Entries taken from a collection

****************

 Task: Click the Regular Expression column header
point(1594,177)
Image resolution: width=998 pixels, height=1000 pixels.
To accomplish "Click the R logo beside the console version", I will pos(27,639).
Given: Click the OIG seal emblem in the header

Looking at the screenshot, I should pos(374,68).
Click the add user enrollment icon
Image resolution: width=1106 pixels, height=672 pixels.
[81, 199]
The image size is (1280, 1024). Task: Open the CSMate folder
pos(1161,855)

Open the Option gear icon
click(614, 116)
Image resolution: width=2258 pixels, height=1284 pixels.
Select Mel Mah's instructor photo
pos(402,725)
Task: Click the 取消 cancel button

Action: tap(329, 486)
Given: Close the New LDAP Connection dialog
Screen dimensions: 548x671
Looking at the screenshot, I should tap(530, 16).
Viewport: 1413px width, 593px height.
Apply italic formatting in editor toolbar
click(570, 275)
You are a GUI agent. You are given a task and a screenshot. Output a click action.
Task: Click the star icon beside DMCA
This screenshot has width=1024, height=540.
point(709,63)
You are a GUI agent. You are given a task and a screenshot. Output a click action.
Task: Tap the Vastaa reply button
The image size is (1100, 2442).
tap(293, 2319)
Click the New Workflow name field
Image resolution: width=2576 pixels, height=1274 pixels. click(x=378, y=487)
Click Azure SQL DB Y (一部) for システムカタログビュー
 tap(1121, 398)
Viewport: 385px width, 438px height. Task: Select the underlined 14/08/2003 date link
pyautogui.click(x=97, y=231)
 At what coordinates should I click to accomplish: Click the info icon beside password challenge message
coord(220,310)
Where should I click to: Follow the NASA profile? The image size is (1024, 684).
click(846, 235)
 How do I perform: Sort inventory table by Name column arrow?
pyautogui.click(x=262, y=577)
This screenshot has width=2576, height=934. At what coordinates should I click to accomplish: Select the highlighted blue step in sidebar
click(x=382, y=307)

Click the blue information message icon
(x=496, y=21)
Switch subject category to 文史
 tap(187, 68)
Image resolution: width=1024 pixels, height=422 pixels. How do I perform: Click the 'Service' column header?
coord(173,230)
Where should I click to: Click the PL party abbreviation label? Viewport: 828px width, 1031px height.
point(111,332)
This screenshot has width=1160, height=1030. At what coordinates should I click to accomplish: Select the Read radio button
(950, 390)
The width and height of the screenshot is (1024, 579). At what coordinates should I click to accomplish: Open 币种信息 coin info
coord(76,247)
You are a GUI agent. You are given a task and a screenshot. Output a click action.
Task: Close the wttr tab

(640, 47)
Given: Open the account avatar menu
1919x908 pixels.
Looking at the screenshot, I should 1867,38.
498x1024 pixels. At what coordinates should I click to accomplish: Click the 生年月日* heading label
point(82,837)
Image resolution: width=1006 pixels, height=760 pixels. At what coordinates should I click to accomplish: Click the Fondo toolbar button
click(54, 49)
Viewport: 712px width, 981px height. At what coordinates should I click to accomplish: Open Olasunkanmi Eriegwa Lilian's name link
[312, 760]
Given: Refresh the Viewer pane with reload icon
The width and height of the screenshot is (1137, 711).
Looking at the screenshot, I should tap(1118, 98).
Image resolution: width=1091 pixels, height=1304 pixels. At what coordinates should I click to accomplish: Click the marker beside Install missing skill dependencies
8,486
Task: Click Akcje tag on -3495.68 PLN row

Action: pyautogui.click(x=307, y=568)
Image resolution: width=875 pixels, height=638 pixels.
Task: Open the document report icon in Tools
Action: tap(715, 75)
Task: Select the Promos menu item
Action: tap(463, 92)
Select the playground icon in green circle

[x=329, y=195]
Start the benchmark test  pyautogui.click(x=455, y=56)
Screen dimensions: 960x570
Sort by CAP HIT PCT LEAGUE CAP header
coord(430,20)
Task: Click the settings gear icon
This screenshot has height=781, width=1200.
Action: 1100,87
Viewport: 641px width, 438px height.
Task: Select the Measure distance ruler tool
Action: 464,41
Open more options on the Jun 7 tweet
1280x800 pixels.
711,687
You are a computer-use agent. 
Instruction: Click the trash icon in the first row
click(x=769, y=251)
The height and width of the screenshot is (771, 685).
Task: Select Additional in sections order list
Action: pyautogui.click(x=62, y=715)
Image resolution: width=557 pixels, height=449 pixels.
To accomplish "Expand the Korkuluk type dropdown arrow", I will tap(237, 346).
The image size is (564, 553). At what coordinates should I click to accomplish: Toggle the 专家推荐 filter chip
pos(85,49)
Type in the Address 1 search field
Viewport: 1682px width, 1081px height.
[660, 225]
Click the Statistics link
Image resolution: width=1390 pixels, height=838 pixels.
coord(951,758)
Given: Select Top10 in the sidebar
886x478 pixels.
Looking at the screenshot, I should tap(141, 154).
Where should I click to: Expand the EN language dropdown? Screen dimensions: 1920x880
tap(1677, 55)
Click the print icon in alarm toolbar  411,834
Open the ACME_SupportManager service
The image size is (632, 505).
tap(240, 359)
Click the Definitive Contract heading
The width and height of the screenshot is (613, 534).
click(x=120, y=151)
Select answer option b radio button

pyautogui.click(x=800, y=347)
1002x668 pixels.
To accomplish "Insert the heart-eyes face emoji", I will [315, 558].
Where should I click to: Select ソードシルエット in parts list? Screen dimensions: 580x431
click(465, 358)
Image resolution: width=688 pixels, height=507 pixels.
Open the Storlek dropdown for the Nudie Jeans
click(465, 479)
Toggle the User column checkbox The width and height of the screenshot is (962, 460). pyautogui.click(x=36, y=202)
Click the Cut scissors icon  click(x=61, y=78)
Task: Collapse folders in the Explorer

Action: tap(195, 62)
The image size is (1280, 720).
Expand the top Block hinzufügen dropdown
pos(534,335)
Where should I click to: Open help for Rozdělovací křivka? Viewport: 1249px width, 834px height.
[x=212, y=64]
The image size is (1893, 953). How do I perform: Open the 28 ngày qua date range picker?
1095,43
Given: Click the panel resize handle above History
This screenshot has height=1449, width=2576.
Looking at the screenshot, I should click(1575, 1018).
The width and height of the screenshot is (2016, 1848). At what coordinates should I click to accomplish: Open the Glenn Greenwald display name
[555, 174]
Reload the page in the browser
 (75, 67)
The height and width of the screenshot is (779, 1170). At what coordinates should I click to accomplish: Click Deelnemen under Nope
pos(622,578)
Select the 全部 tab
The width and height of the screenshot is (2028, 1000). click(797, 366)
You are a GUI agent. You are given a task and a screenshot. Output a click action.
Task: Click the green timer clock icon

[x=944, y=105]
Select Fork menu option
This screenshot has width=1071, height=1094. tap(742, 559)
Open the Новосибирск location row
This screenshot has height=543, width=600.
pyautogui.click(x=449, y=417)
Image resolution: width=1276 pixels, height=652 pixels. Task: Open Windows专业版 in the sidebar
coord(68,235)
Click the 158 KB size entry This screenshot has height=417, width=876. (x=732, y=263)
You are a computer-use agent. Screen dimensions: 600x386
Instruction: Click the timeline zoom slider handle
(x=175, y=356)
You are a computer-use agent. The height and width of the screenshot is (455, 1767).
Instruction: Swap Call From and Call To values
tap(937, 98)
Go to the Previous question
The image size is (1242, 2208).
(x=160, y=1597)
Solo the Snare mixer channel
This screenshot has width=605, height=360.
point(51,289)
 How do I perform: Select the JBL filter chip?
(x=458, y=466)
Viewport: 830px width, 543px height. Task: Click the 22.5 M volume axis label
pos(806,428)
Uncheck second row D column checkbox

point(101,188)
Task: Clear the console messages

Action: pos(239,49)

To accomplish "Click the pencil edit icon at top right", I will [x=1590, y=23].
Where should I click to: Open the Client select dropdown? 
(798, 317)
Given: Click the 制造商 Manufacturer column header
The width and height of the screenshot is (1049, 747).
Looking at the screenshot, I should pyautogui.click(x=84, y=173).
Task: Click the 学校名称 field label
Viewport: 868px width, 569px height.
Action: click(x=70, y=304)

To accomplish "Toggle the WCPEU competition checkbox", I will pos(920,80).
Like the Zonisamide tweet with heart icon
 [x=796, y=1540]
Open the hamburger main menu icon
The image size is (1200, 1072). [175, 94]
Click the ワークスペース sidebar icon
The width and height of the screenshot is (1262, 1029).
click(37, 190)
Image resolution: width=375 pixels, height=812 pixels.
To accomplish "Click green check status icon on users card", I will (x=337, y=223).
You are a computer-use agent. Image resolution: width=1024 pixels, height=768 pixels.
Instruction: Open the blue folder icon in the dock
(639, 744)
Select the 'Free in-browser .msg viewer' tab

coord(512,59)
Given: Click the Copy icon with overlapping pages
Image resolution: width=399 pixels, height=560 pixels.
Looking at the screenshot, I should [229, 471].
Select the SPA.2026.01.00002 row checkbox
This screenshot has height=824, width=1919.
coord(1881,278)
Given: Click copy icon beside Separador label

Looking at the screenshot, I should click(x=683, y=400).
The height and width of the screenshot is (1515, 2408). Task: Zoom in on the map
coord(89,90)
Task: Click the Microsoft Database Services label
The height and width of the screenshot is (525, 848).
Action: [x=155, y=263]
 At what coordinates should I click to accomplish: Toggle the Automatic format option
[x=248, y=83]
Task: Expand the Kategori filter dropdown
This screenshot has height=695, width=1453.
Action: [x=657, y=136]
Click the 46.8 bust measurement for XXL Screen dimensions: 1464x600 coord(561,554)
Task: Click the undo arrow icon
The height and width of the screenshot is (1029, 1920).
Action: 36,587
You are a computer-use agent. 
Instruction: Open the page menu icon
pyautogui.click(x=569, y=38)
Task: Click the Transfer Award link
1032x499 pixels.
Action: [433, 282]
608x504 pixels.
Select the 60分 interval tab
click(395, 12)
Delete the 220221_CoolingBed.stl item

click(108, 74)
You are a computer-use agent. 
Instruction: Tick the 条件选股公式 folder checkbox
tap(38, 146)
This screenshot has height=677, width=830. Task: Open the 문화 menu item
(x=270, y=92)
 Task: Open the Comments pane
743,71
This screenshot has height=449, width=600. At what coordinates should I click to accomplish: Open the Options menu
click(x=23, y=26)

****************

> _PROBLEM TO SOLVE_:
Copy out each line of the data above, exactly, if it lies between the line holding "The height and width of the screenshot is (1515, 2408)." and the line holding "Task: Expand the Kategori filter dropdown", inclusive; copy no other line.

> _WRITTEN RESPONSE_:
The height and width of the screenshot is (1515, 2408). Task: Zoom in on the map
coord(89,90)
Task: Click the Microsoft Database Services label
The height and width of the screenshot is (525, 848).
Action: [x=155, y=263]
 At what coordinates should I click to accomplish: Toggle the Automatic format option
[x=248, y=83]
Task: Expand the Kategori filter dropdown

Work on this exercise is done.